И этому человеку, то есть мне, строго-настрого предписывалось не перенапрягаться. Не стремиться стать статуей десятиборца. Избыток мускулатуры мешает кровоснабжению головного мозга в момент напряжения: реагируя на опасность, организм все ресурсы бросает на мускулатуру, так уж повелось за миллионы лет эволюции. А что опасность ментальная, что нужно не сражаться или бежать, а думать, организму пока неведомо. С другой стороны, совсем без мускулатуры нельзя: объём крови прямо коррелирует с мышечной массой. Серебряный значок ГТО — то, что нужно гиганту шахматной мысли. Не больше, не меньше. А серебряный значок у меня уже есть и, следовательно, я должен исподволь поддерживать свою физическую форму, а вперёд двигаться тихонько-тихонько. Особенно на этапе восстановления.

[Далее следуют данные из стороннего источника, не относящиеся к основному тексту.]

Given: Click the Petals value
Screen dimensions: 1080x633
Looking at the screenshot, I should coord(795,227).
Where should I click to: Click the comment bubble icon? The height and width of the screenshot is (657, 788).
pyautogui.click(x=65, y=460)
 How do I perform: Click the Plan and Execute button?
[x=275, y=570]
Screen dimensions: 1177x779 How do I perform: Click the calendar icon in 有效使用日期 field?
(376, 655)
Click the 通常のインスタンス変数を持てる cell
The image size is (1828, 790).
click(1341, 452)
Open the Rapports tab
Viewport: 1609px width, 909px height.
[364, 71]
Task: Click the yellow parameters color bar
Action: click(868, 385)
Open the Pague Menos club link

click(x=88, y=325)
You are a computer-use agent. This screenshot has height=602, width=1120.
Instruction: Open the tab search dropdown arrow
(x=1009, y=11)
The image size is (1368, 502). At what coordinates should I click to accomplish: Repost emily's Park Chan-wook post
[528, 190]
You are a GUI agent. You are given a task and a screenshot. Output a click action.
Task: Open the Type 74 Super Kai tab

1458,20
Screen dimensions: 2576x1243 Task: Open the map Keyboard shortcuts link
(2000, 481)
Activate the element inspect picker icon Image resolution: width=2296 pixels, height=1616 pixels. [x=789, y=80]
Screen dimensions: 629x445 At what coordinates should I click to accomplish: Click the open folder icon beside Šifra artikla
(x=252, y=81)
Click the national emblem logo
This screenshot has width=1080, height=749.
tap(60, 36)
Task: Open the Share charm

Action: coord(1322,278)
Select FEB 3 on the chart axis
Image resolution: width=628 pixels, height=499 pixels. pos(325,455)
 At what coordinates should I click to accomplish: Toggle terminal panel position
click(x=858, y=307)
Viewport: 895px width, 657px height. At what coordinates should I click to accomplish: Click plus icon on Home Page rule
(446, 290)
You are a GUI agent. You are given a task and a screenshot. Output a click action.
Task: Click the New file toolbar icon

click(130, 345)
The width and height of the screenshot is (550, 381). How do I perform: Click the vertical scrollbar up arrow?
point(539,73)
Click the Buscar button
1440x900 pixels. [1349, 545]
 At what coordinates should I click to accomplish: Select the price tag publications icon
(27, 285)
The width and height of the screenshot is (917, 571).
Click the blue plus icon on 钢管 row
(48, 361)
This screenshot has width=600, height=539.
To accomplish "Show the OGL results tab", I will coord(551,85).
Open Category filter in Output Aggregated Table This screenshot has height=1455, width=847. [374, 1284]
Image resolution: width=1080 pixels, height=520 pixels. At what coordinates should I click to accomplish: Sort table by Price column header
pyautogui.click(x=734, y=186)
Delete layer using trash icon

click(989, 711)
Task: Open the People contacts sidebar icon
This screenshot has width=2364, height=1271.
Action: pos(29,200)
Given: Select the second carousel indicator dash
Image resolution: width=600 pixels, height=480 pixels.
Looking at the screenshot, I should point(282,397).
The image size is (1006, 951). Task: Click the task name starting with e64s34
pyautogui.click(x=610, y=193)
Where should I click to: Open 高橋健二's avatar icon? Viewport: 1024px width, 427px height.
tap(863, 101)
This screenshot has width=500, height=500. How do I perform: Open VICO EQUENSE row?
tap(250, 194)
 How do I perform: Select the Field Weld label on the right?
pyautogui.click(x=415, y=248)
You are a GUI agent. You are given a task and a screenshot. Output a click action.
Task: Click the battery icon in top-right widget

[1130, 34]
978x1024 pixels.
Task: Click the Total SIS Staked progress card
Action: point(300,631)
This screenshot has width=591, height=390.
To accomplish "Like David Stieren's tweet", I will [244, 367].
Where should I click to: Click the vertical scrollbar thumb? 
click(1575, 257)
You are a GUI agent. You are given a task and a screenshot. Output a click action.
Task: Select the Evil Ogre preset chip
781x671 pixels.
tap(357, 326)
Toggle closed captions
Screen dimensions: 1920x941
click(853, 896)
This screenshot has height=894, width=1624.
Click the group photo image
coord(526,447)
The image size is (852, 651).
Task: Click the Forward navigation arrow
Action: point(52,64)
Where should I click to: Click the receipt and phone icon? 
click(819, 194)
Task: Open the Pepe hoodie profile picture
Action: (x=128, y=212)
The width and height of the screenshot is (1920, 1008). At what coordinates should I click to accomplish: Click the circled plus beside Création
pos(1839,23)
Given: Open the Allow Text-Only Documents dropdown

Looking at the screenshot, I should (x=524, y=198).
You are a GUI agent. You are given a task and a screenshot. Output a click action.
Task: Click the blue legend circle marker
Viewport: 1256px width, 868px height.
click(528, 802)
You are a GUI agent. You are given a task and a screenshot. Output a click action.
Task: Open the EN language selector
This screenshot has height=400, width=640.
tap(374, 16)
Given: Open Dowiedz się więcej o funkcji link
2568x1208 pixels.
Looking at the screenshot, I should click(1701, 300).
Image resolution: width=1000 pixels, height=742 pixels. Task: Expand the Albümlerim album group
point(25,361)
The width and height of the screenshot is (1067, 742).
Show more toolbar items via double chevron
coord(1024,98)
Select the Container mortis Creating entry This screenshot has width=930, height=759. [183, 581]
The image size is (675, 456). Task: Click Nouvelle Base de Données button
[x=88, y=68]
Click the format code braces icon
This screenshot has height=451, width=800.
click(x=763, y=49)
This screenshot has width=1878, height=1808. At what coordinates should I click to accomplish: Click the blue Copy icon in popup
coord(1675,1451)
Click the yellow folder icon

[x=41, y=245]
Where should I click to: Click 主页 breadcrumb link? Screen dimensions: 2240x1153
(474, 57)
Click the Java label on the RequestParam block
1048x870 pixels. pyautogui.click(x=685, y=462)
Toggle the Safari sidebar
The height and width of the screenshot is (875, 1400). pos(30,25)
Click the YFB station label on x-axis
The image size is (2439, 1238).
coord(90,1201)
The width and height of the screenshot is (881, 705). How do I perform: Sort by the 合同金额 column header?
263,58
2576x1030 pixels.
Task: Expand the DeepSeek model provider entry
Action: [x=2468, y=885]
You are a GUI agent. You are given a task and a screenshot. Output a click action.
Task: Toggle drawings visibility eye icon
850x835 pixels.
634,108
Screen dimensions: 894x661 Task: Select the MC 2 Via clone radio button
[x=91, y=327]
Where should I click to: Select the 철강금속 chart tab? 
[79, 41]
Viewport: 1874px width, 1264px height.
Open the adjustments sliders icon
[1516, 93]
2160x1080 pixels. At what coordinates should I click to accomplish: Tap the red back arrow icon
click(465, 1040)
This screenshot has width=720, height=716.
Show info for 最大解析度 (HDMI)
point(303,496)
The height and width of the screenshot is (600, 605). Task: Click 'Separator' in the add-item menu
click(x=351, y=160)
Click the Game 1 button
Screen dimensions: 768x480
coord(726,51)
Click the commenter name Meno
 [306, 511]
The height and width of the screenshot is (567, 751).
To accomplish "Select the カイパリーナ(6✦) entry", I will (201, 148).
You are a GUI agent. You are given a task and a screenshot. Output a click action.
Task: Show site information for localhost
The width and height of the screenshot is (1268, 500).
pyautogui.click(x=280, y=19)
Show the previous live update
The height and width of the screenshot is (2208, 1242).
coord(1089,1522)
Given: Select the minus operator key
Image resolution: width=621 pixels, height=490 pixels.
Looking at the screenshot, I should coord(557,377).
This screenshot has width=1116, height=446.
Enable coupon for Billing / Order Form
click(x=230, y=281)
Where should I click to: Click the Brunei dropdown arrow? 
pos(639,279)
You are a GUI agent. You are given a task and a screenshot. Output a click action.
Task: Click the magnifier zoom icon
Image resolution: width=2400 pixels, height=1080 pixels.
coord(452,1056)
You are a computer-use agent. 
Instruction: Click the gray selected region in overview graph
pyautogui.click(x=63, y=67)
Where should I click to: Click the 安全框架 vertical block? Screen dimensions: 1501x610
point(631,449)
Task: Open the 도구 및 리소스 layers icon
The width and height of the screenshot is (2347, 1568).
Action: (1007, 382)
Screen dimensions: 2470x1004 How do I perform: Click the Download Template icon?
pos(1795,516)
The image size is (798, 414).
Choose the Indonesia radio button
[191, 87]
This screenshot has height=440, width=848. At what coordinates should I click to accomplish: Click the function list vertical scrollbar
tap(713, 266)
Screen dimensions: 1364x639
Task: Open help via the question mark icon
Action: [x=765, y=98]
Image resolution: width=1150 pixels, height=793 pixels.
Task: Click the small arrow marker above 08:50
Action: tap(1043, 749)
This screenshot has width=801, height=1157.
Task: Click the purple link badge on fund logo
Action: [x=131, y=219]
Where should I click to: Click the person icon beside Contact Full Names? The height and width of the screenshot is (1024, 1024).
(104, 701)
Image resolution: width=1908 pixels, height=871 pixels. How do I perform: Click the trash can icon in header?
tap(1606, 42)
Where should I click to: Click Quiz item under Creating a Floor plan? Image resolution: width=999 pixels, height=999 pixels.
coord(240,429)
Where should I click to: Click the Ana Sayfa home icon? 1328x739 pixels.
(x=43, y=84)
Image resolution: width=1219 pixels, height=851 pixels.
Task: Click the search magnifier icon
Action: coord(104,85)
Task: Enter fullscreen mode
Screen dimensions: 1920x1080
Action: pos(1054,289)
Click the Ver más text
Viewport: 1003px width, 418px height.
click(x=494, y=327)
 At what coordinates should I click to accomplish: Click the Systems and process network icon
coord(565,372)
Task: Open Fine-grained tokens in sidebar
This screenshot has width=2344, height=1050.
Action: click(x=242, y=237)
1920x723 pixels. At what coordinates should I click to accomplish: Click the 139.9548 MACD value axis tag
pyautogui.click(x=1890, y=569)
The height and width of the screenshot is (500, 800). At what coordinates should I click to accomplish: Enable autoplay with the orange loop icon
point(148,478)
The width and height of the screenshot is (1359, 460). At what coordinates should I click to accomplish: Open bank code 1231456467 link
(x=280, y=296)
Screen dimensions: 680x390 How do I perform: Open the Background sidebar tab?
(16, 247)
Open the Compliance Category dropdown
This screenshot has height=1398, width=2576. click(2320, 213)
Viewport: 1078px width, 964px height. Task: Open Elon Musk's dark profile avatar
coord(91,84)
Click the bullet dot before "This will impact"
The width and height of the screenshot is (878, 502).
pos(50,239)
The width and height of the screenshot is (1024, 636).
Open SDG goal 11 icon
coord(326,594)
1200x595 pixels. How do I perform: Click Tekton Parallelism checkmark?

И потому я прогуливаюсь, дышу богатым кислородом воздухом, и чувствую, как нервные клетки наполняются аденозинтрифосфорной кислотой, а клетки печени — глюкагоном, готовя организм к новым подвигам и свершениям. Но свершения будут не сейчас, не сегодня. И не завтра.

У правого борта дюжина туристов слушала знатока из своих же:

— Здесь, под водой, сотни и сотни деревень — поля, луга, дома, церкви, кладбища…

— В России деревень много, какие хотят, те и топят. Зато электроэнергия, рыбные хозяйства, транспорт… — и пошёл разговор крупных специалистов в области всего.

То-то мне ночью виделись русалки. Вовсе не красавицы, напротив. Жуть, какая Гойе не приснится. Звали к себе, на дно, в затопленные могилы. Но только звали, за руки, за ноги не хватали. И на том спасибо.

На следующем витке, проходя мимо, слышал о центнерах пшеницы и тоннах молока, вернее, о миллионах недополученных центнерах и тоннах. Что их так чужие убытки волнуют?

Разобрала досада, и я решил с прогулкой закругляться. Сошёл с дистанции.

Каково будет слушать их, смотрящих на всё хозяйским глазом, весь круиз? Так и хочется сказать: не ваша земля, не ваша!

А — нельзя. Гостеприимство, оно такое: терпи, да на ус мотай!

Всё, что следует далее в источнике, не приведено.